Elyse Hayes

Date of Award


Degree Type

Honors College Thesis

Academic Program

Biological Sciences BS


Biological Sciences

First Advisor

Dr. Jerry R. Alliston, Ph.D.

Advisor Department

Interdisciplinary Studies


This study used a between-subjects repeated measures design to determine the efficacy of virtual reality job interview training (VR-JIT) as an instrument for providing workplace readiness training under pre-ETS when compared to current real-world methods. Of the total participants (N=19), 57.89% were male and 42.11% were female, and autism (36.84%) and cognitive impairment (47.37%) were the most frequently reported diagnoses. The results of a paired samples T-test were non-significant with t (8) = 0.13, p = 0.9029 with the use of mock interviews and t (9) = 0.68, p = .5156 with the use of virtual reality. The results of an independent samples T-test of posttest VR-JIT and traditional methods scores were non-significant with t (17) = -0.13, p = 0.9002. Therefore, we conclude that neither traditional mock-interview methods nor VR-JIT produce significant differences between pre- and post-test evaluations, and there is no significant difference between results of VR-JIT and traditional methods. Despite these findings, student engagement and positive feedback within the VR-JIT group were notably increased compared to traditional methods. Future research of VR-JIT across a longer period and within alternative settings is warranted.

§ **Dataset entries**:
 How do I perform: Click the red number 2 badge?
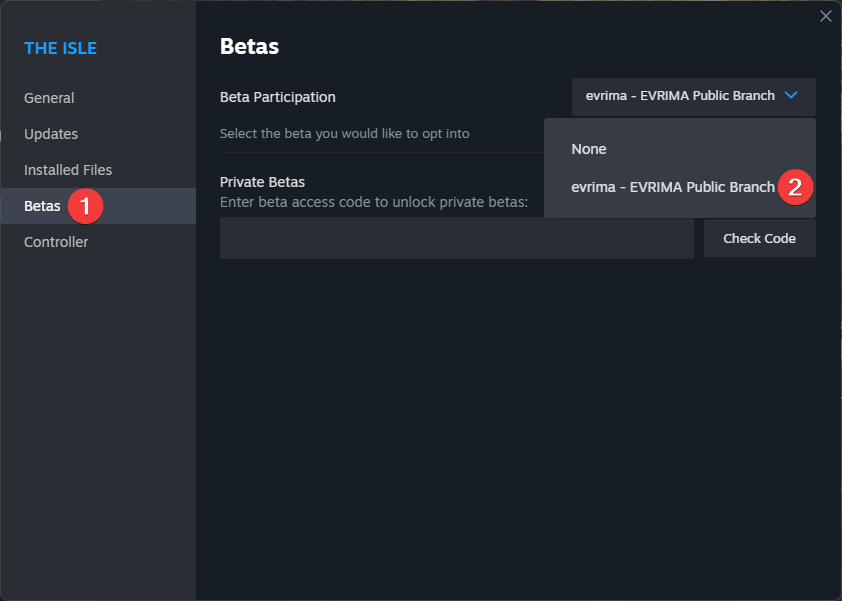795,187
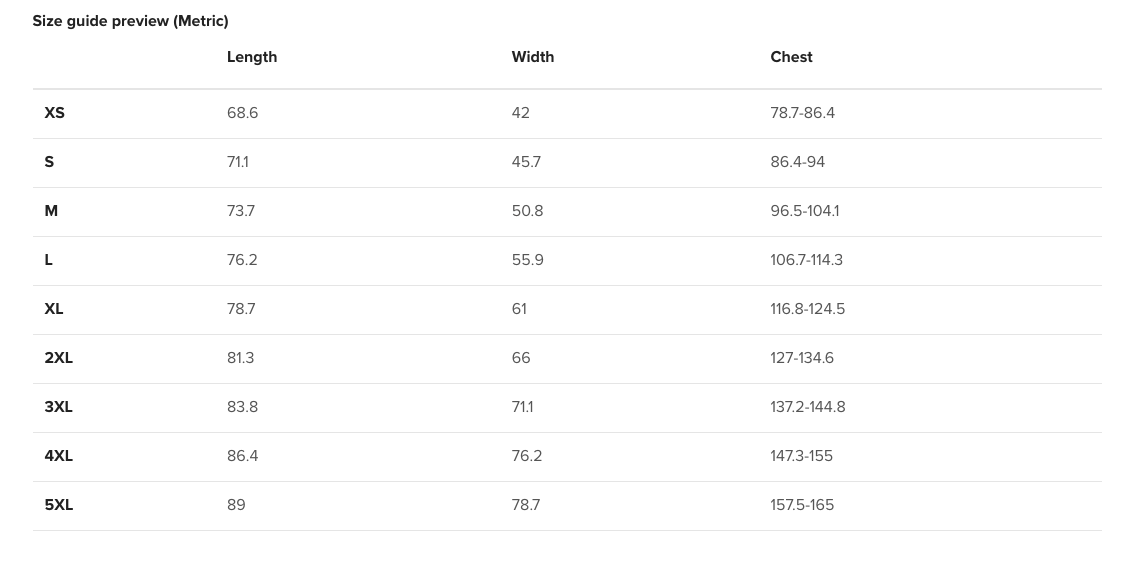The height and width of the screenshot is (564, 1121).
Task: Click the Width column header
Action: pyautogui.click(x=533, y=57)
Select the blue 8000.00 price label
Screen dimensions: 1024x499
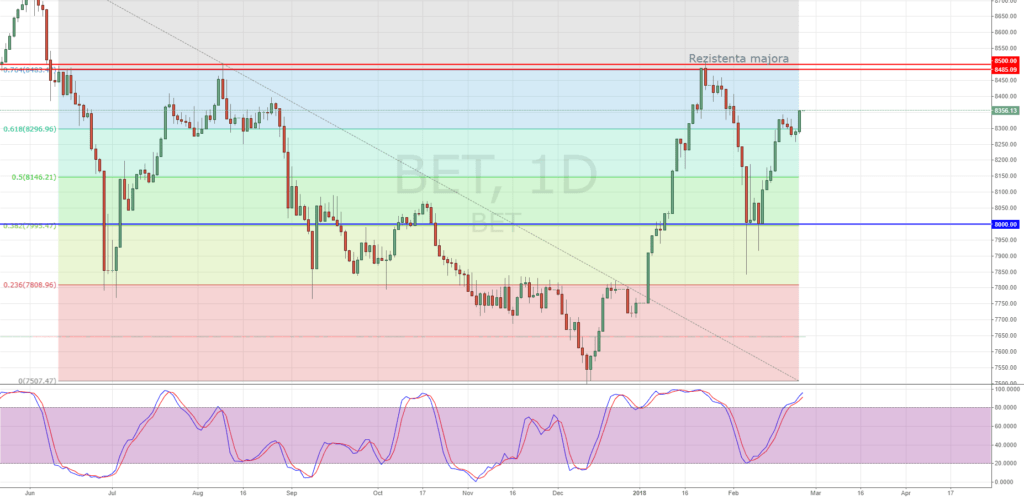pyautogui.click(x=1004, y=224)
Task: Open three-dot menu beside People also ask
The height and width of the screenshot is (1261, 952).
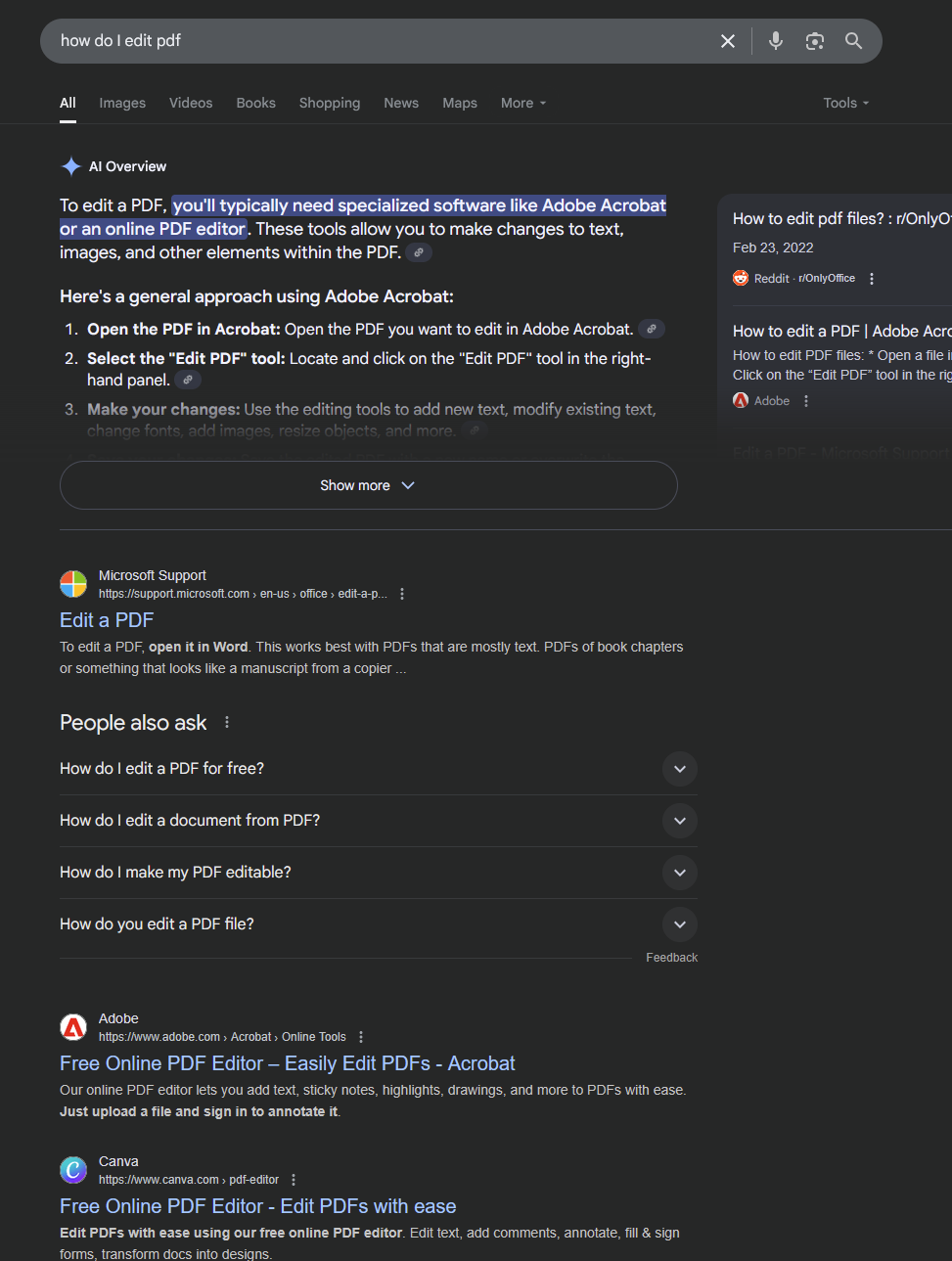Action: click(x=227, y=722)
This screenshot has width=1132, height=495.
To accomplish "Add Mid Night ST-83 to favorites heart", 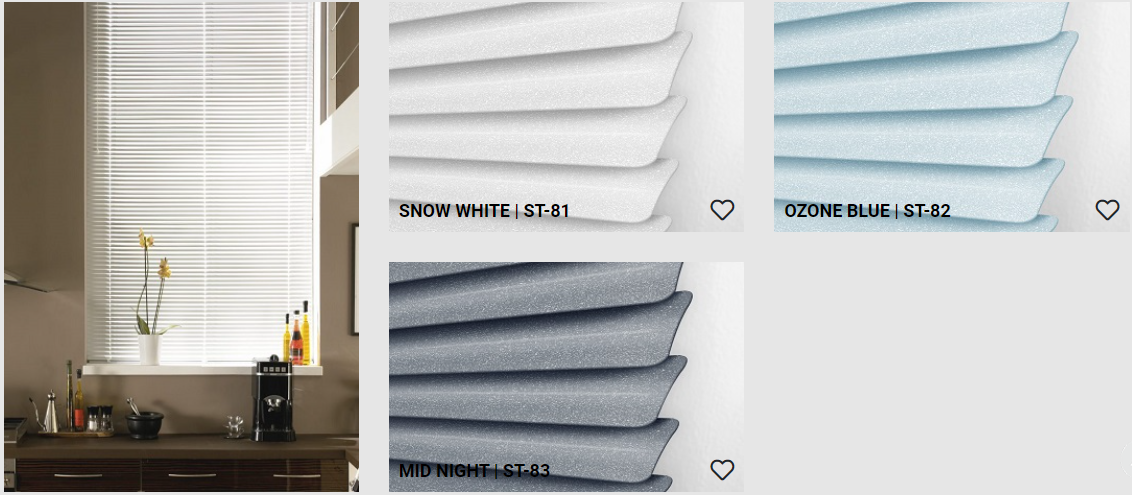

§ **What is needed**:
Please answer these questions about the thesis page on virtual reality job interview training:
1. What academic program is listed?
2. Which department does the first advisor belong to?
3. Which two diagnoses were reported most often among participants?

§ **Output for this task**:
1. Biological Sciences BS
2. Interdisciplinary Studies
3. Autism (36.84%) and cognitive impairment (47.37%)